*Work to be completed*.
Look at each line of the listing. Copy those that hold the string "Enable".
--- Record extracts Enclosed Below ---
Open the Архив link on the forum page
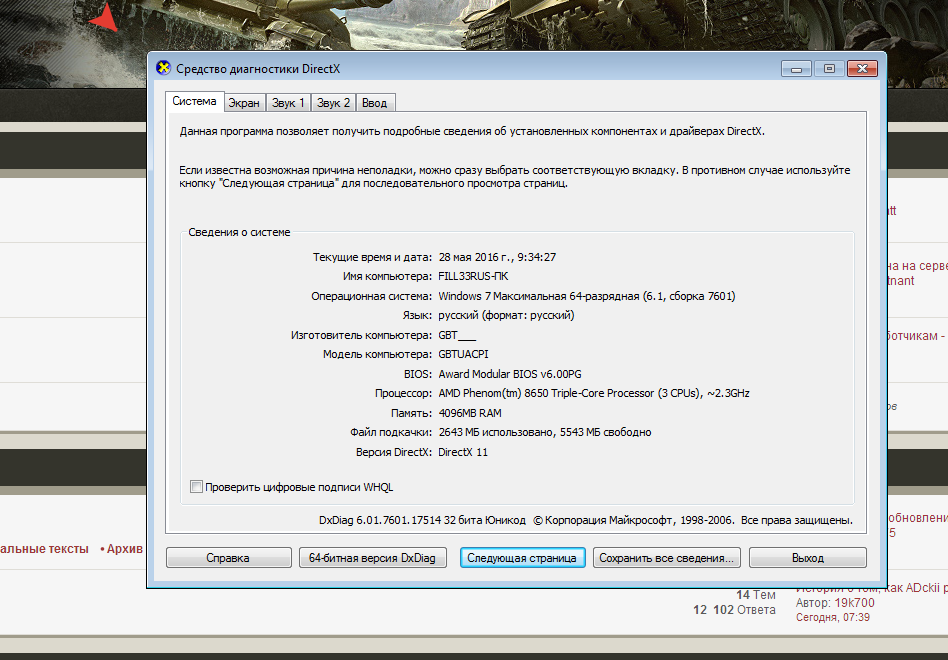 click(124, 549)
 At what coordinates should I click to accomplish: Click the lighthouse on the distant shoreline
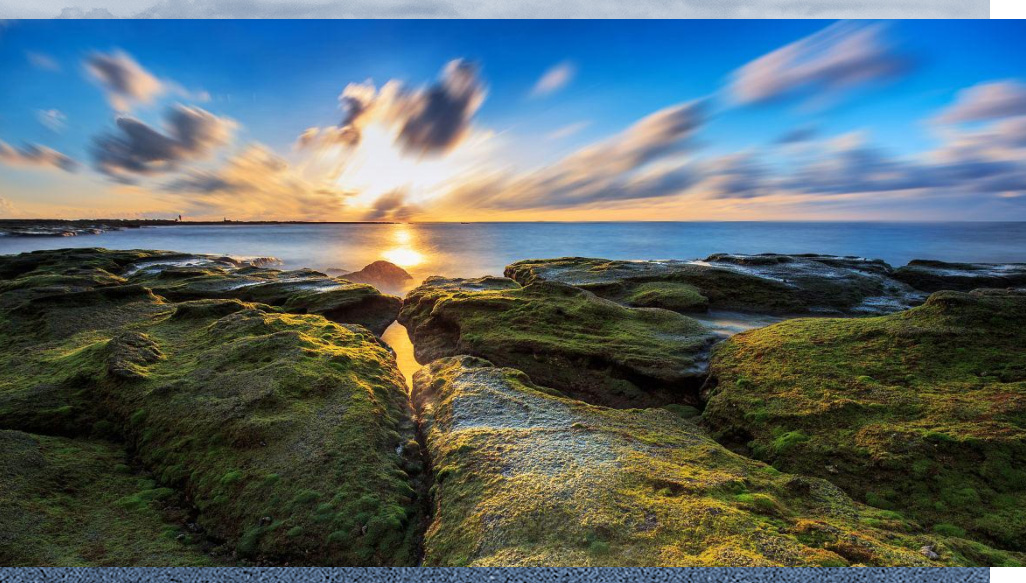180,217
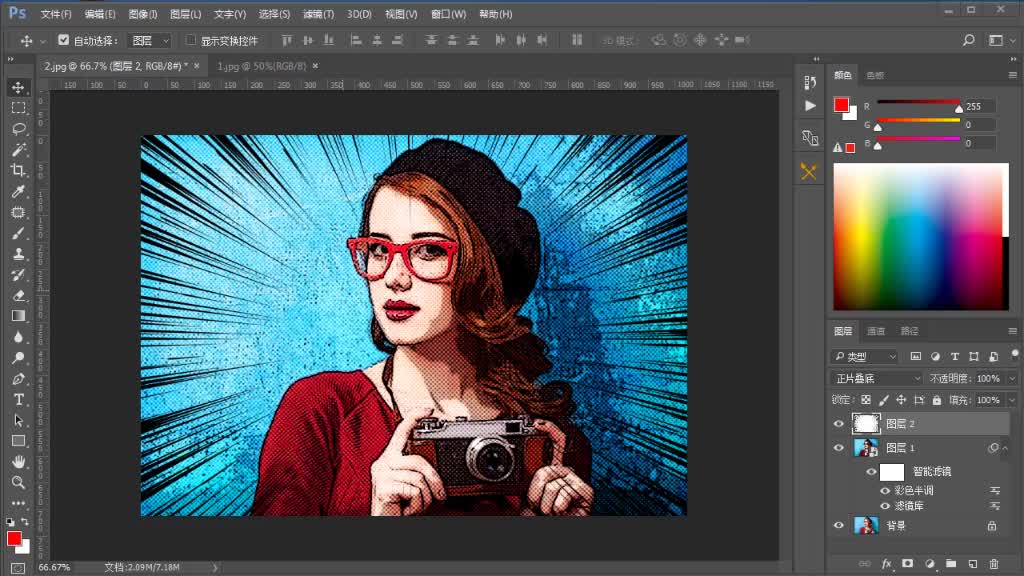Choose the Horizontal Type tool

[x=18, y=399]
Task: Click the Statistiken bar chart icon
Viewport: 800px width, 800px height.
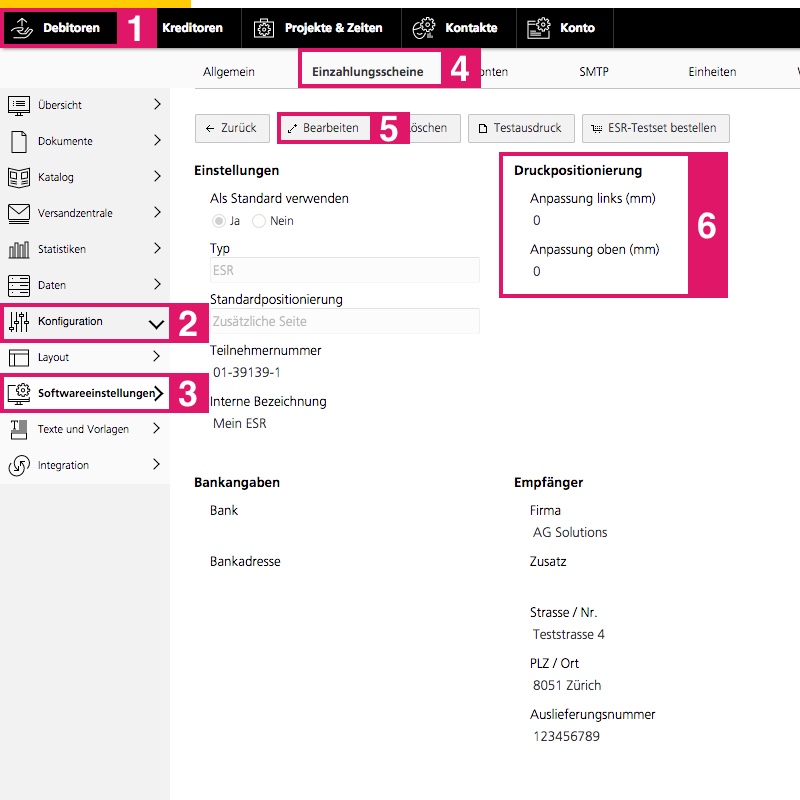Action: pos(19,249)
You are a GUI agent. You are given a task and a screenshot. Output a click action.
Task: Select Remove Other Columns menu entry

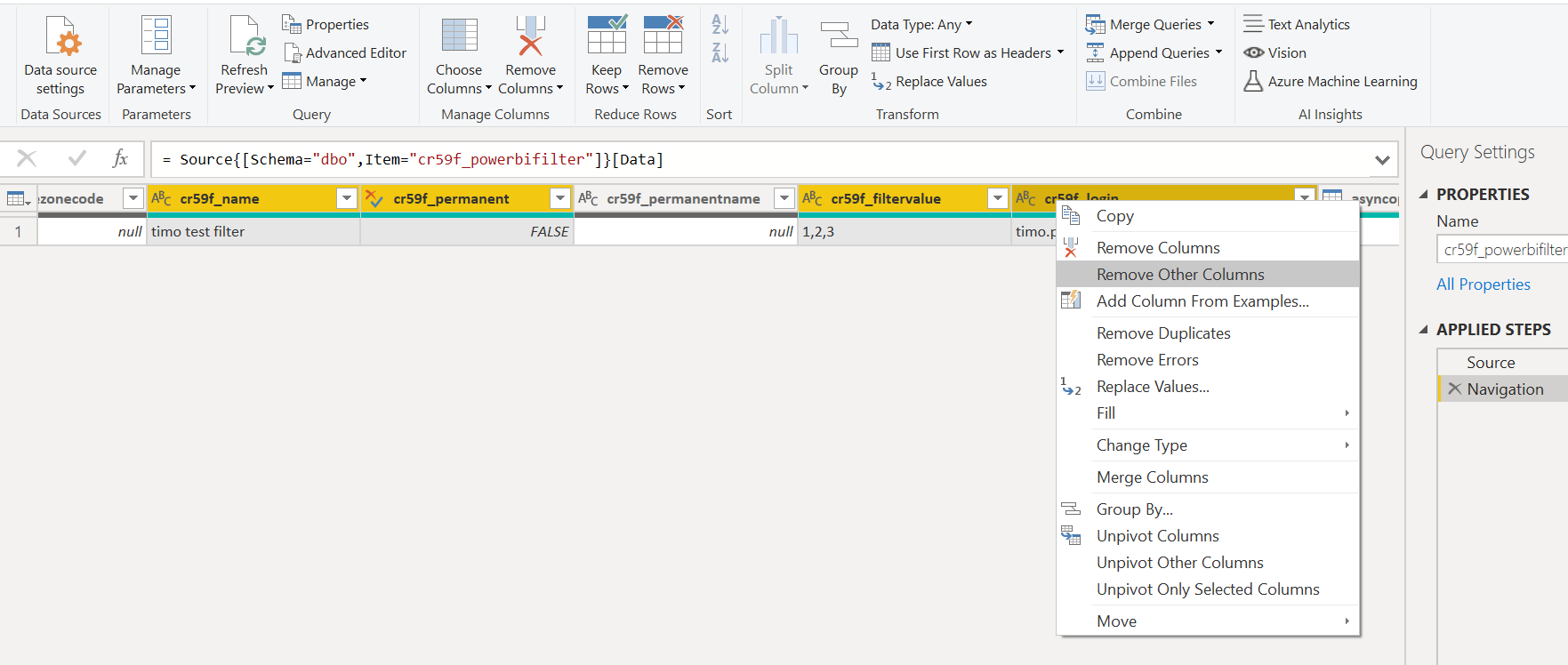coord(1179,275)
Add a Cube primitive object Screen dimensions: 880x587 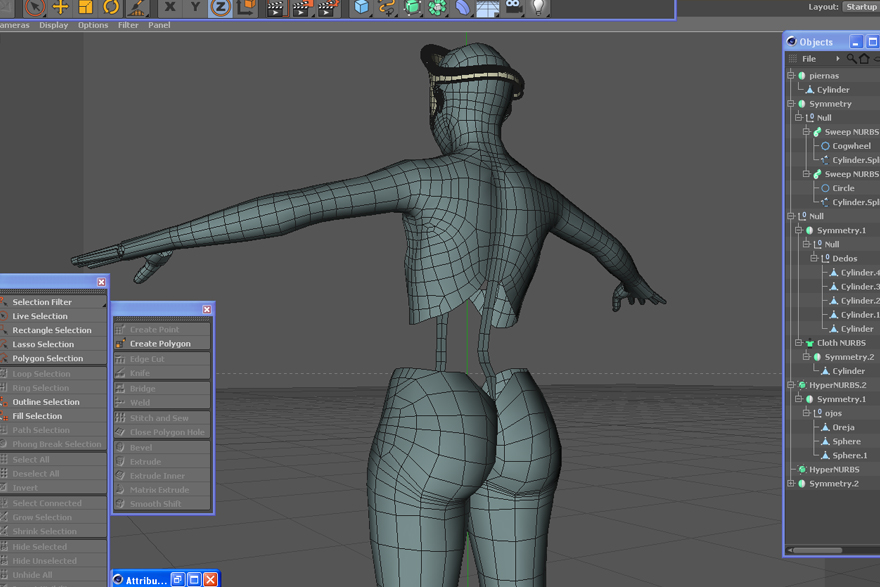point(361,7)
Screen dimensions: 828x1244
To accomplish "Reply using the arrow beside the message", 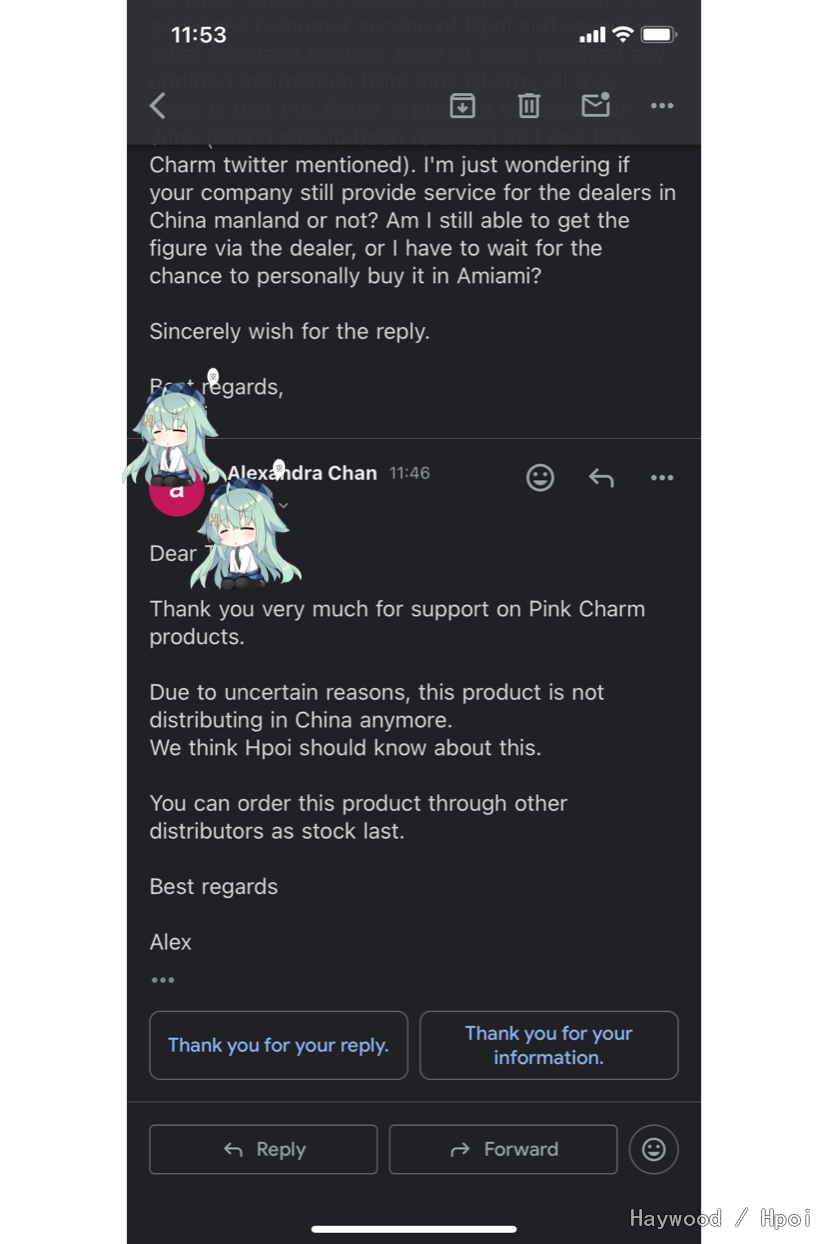I will pyautogui.click(x=601, y=478).
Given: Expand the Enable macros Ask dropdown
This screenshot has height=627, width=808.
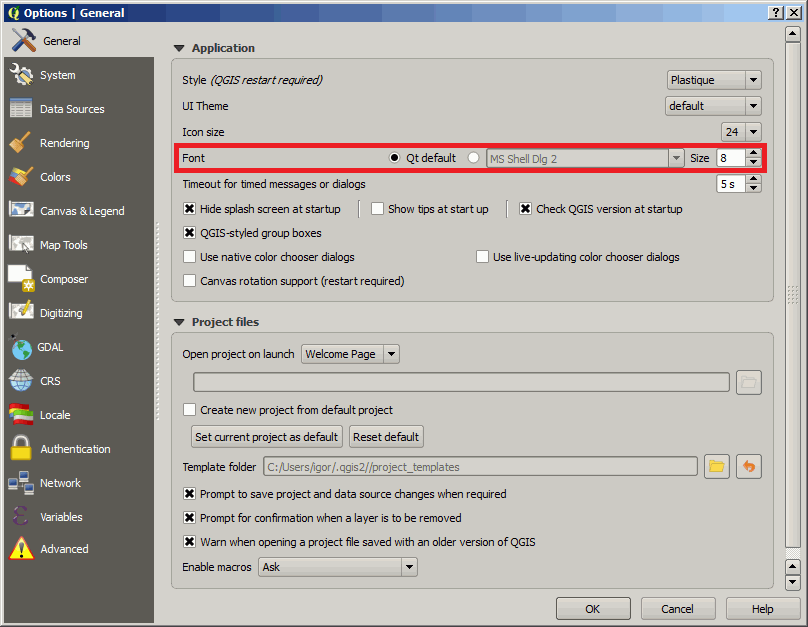Looking at the screenshot, I should (x=338, y=567).
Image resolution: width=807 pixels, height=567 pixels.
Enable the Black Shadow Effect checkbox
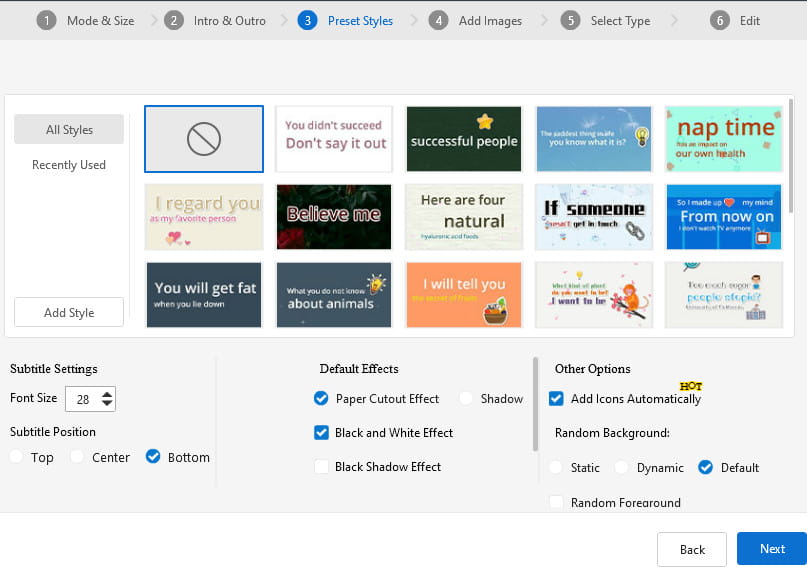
--- End of Enclosed Record extracts ---
*Result for this exercise*.
Given: Expand the Enable macros Ask dropdown
Enable the Black Shadow Effect checkbox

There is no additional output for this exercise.